* Your objective: Continue the forum post below about the VCOP kernel code, picking up right after its last line.

* Page extract:
This thread has been locked.

If you have a related question, please click the "Ask a related question" button in the top right corner. The newly created question will be automatically linked to this question.

Compiler/TDA2PXEVM: [EVE_SW] VCOP calculation result is not reflected

Part Number: TDA2PXEVM

Tool/software: TI C/C++ Compiler

Hello TI-san,

I am trying to run the following VCOP kernel code:

---

void vcop_kernel
(
__vptr_uint8 in_ptr,
__vptr_uint32 optr0_Y_ptr,
__vptr_uint32 optr1_Y_ptr,
__vptr_uint16 optr2_Y_ptr,
__vptr_uint16 wptr_C,
unsigned short in1_num,
unsigned short in0_num_vld,
unsigned short in1_num_vld
)
{
__agen Addrc;
__vector Vidxi10, Vc16, Vc8;

Addrc = 0;

Vc16 = 16;
Vc8 = 8;
Vidxi10 = wptr_C[Addrc];

for (int I0 = 0; I0 < 8; I0++)
{
__agen Addr2;
__vector Vidxoff, Vnum0, Vnum1, Vivld, Vidx0;

Addr2 = I0 * sizeof(*optr2_Y_ptr);

Vidxoff = -8;
Vnum0 = in0_num_vld;
Vnum1 = in1_num_vld;
Vivld = 0xFFFFFFFF;

Vidx0 = optr2_Y_ptr[Addr2].onept();

for (int I1 = 0; I1 < in1_num/VCOP_SIMD_WIDTH; I1++)

* Information provided:

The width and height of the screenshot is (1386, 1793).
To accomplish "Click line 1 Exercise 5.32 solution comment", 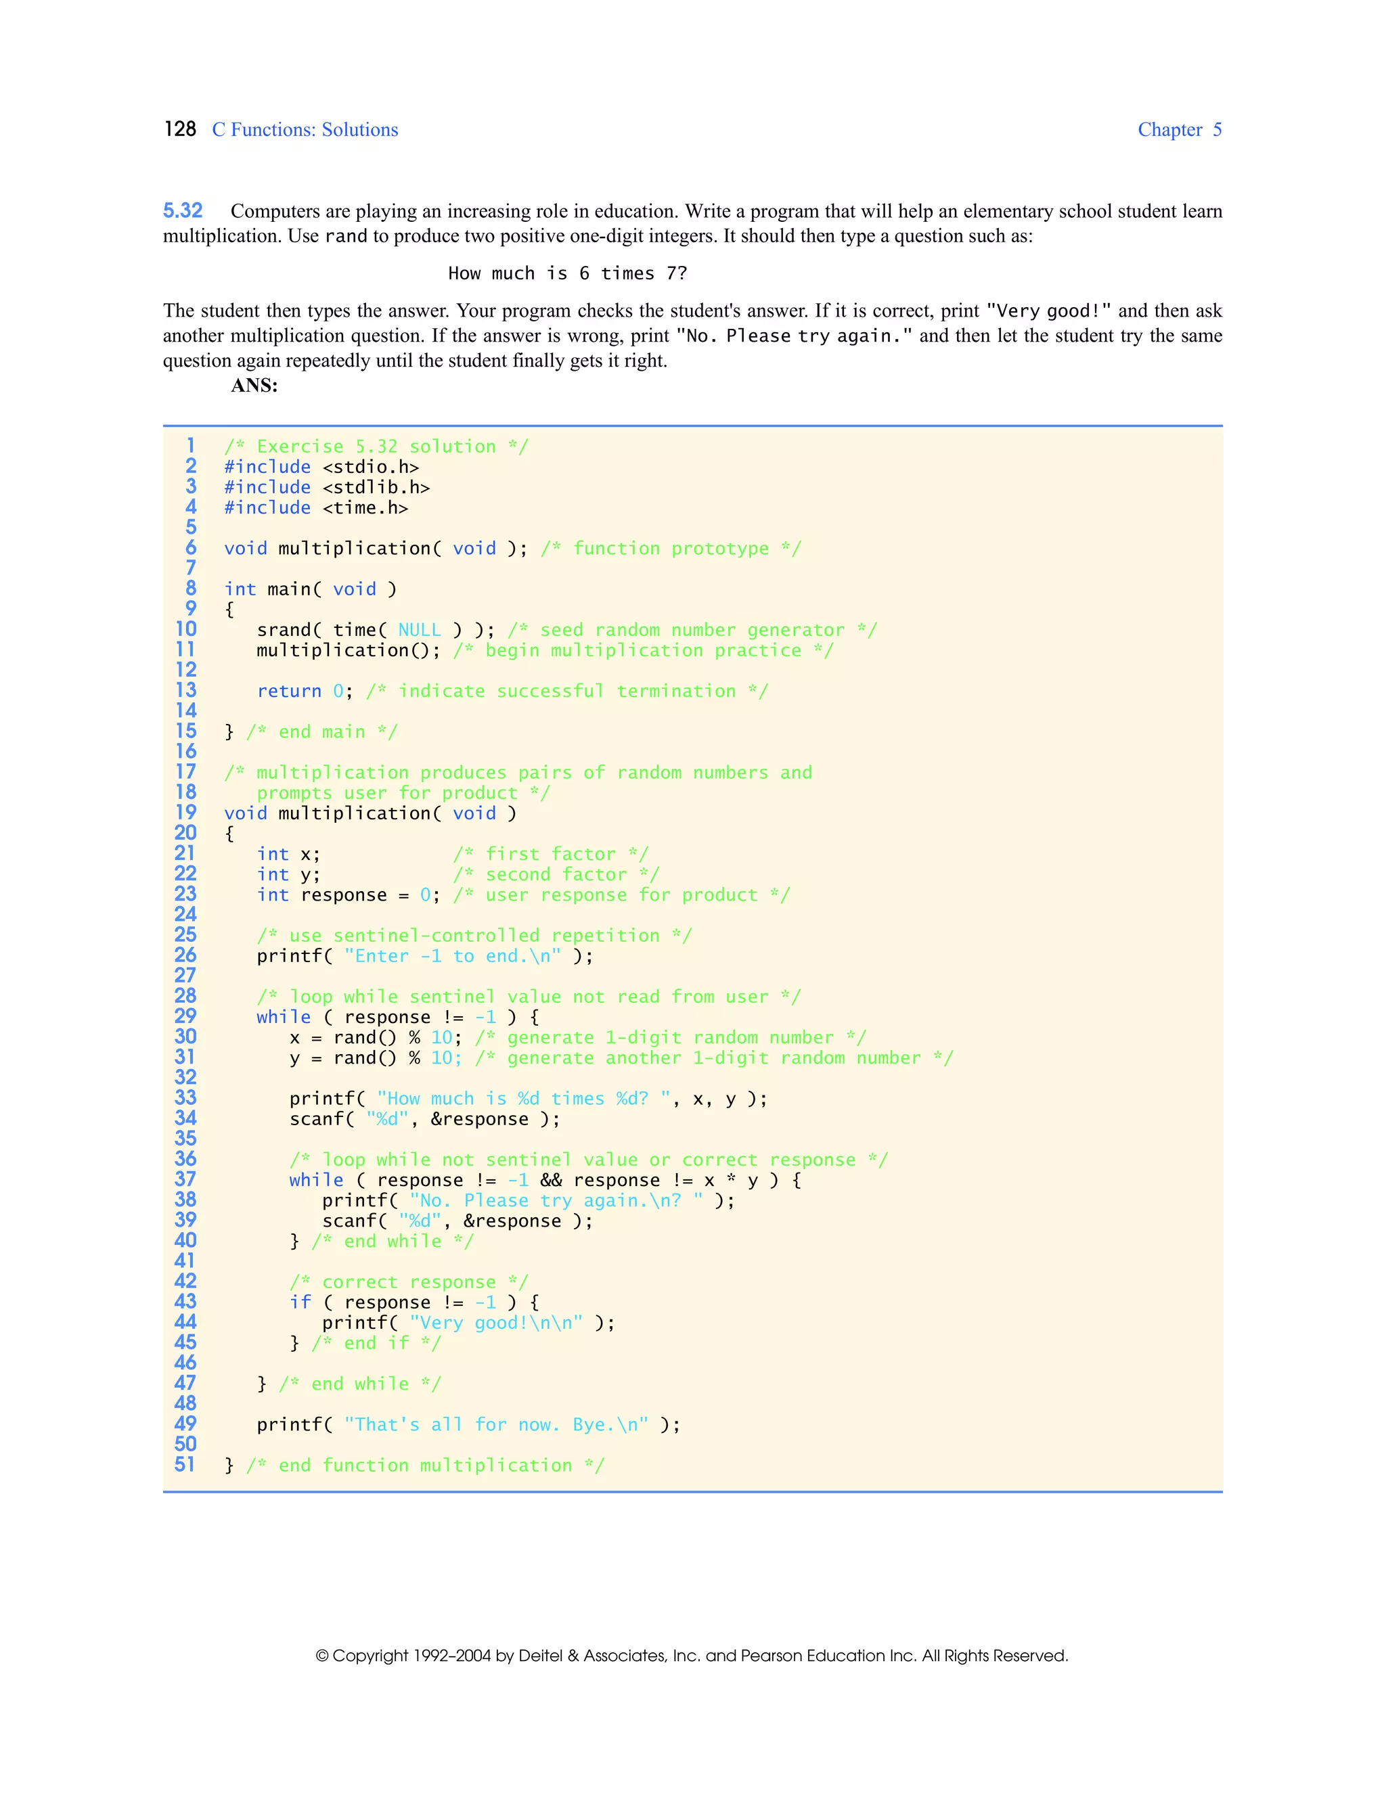I will tap(376, 447).
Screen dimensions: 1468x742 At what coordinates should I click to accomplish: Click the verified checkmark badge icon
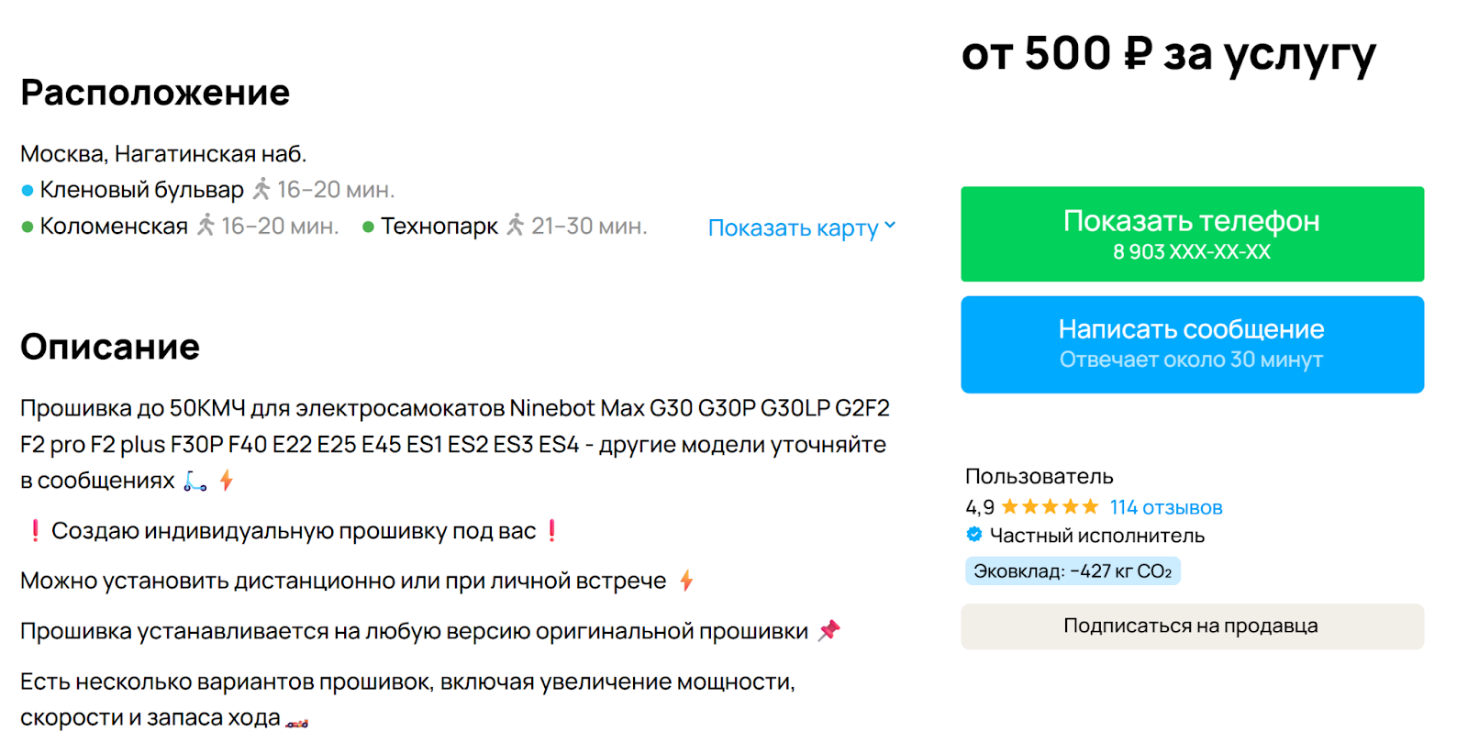click(x=974, y=535)
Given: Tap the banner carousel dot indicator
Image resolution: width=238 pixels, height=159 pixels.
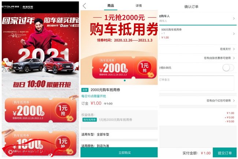Looking at the screenshot, I should pyautogui.click(x=124, y=80).
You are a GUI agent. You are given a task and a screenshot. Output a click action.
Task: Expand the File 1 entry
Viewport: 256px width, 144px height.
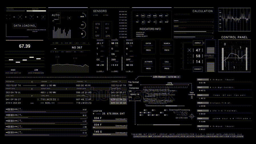tap(200, 80)
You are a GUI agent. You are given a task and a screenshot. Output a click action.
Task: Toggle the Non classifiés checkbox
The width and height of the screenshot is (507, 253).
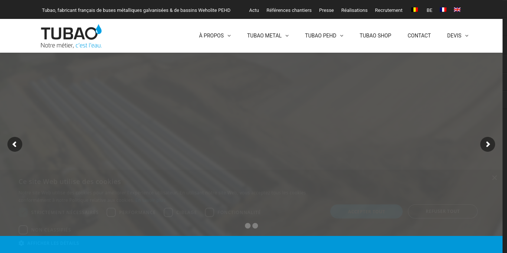point(23,230)
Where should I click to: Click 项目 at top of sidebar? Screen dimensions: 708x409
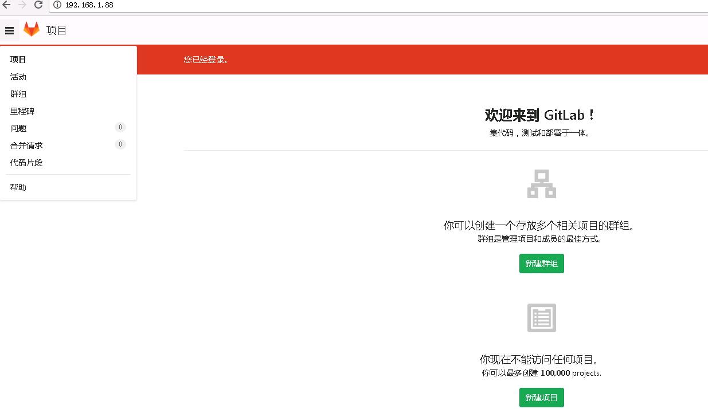[18, 59]
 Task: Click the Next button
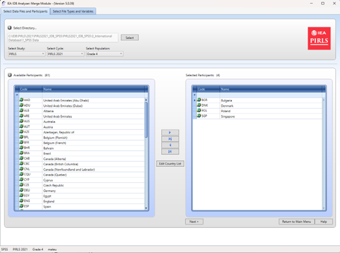pos(193,222)

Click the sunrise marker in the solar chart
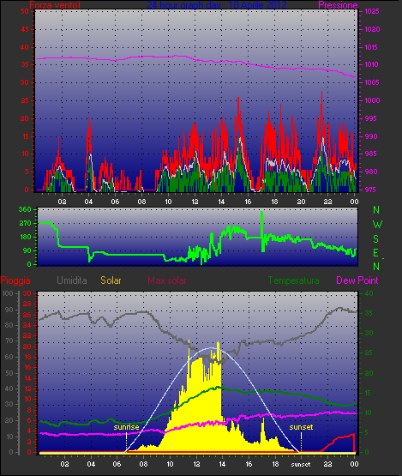(126, 427)
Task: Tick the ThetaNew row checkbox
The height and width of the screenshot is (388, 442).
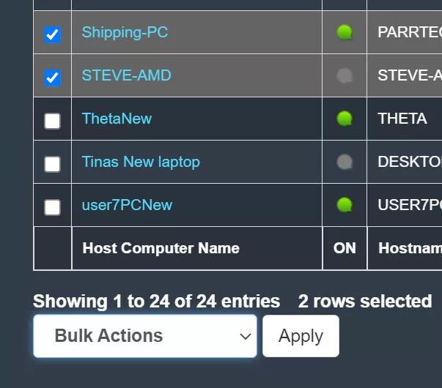Action: point(52,121)
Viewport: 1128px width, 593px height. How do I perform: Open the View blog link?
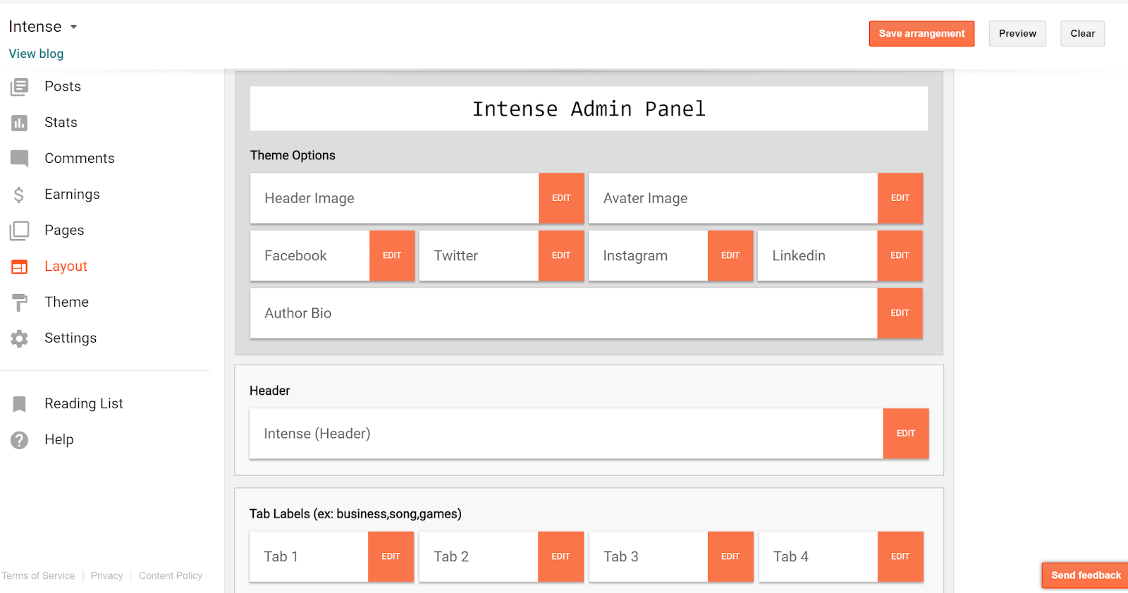coord(36,54)
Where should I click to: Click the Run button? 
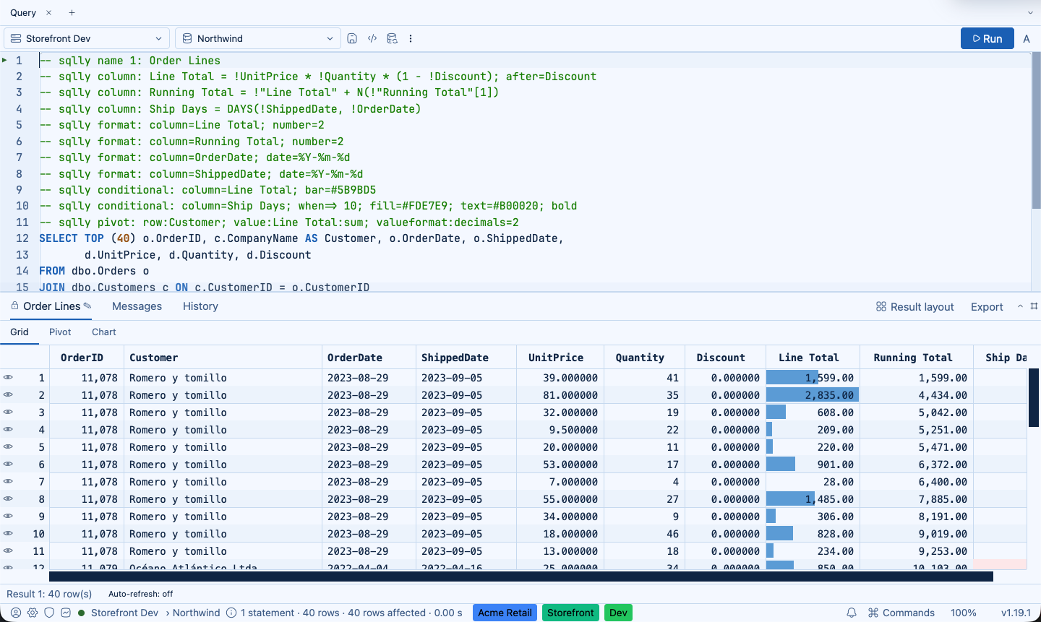point(988,38)
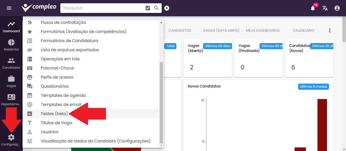Open the language translation icon
This screenshot has width=346, height=151.
[x=325, y=8]
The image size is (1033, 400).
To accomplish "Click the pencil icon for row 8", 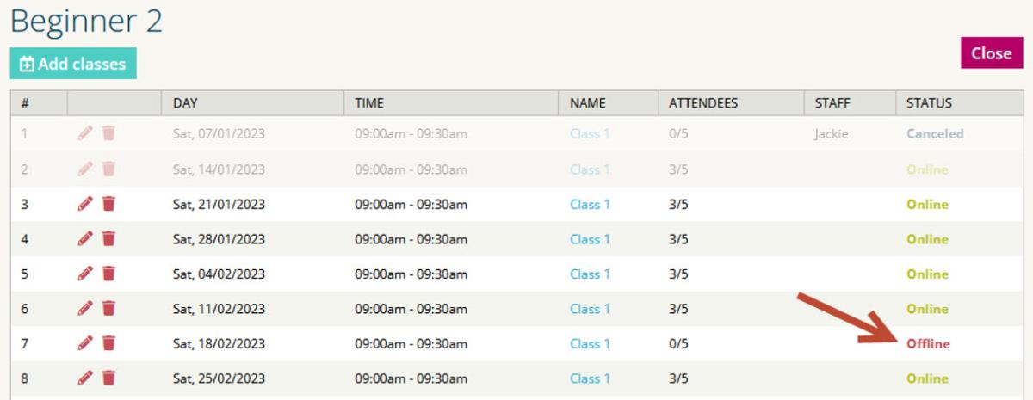I will tap(84, 378).
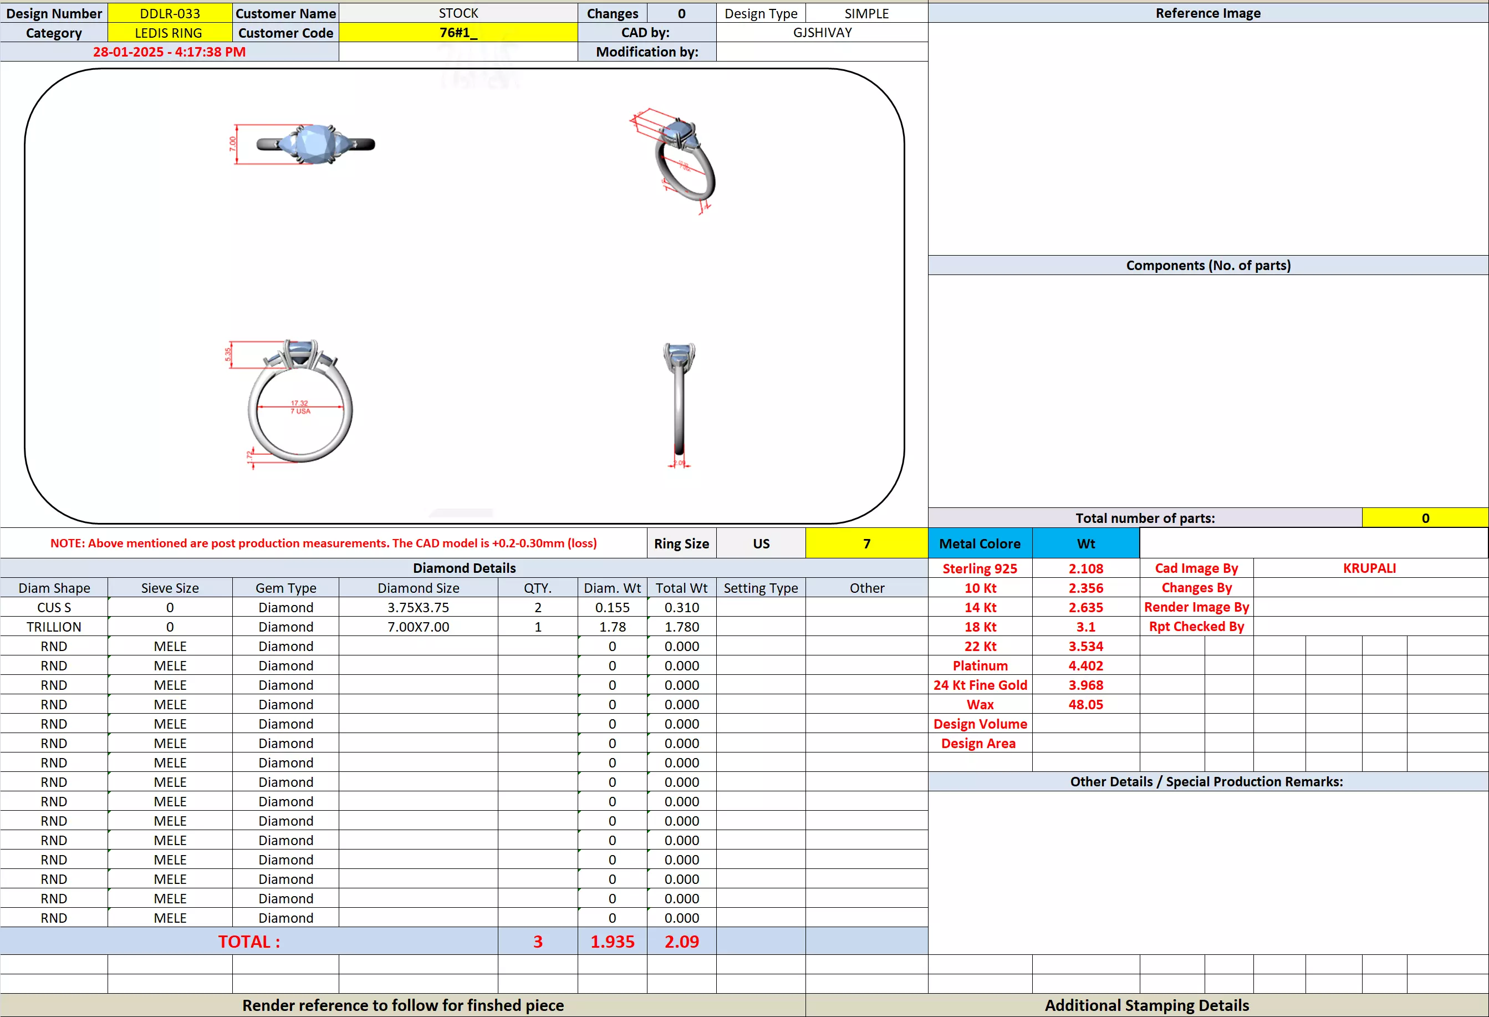Screen dimensions: 1489x1017
Task: Select the GJSHIVAY CAD by cell
Action: (822, 33)
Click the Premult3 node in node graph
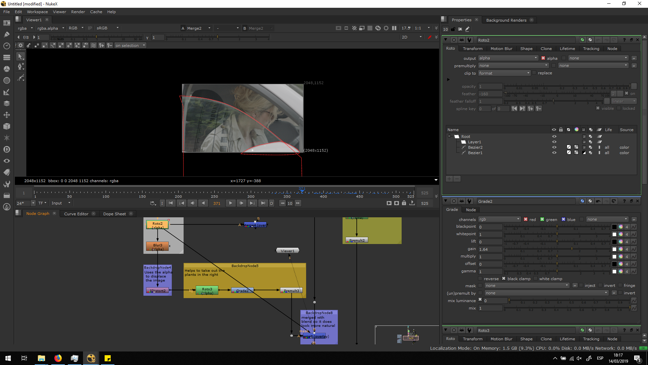The height and width of the screenshot is (365, 648). pos(291,290)
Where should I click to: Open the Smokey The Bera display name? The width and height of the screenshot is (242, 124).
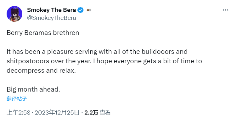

* Final result:
{
__agen Addri, Addr0, Addr1;
__vector Vin0, Vcur0, Vmin1st0, Vmin2nd0, Vidx10, Vflag0, Vflag10;

Addri = (I0 * sizeof(*in_ptr) * 512) + (I1 * sizeof(*in_ptr) * VCOP_SIMD_WIDTH);

Addr0 = (I1 * sizeof(*optr0_Y_ptr) * VCOP_SIMD_WIDTH);
Addr1 = (I1 * sizeof(*optr1_Y_ptr) * VCOP_SIMD_WIDTH);

Vin0 = in_ptr[Addri];

Vmin1st0 = optr0_Y_ptr[Addr0];
Vmin2nd0 = optr1_Y_ptr[Addr1];

Vidxoff += Vc8;

Vcur0 = Vidx0;
Vcur0 |= Vin0 << Vc16; // (Vin0 << 16) | Vidx0

Vidx10 = Vidxoff + Vidxi10;

Vflag0 = (Vidx0 >= Vnum0);
Vflag10 = (Vidx10 >= Vnum1);
Vflag10 = Vflag10 | Vflag0;

Vcur0 = select(Vflag10, Vivld, Vcur0);

(Vmin1st0, Vcur0).minmax();
(Vmin2nd0, Vcur0).minmax();

optr0_Y_ptr[Addr0] = Vmin1st0;
optr1_Y_ptr[Addr1] = Vmin2nd0;
}

}

for (int I0 = 0; I0 < 1; I0++)
{
__agen Addr2;
__vector Vidx0, Vc;

Addr2 = I0;

Vidx0 = optr2_Y_ptr[Addr2];
Vc = 8;

Vidx0 += Vc;

optr2_Y_ptr[Addr2] = Vidx0;
}
}

---

However, this kernel code often produces incorrect results for the outputs "optr0_Y_ptr" and "optr1_Y_ptr" when "in1_num" is small (ex.16,32).

Needless to say, the _vcop_vloop_done () function is called after the _vloops () function for this kernel code.

Do you know why this kind of failure happens?

Also, would you please let me know if there is anything wrong with this kernel code?

The version of the EVE compiler in use is arp32_1.0.7.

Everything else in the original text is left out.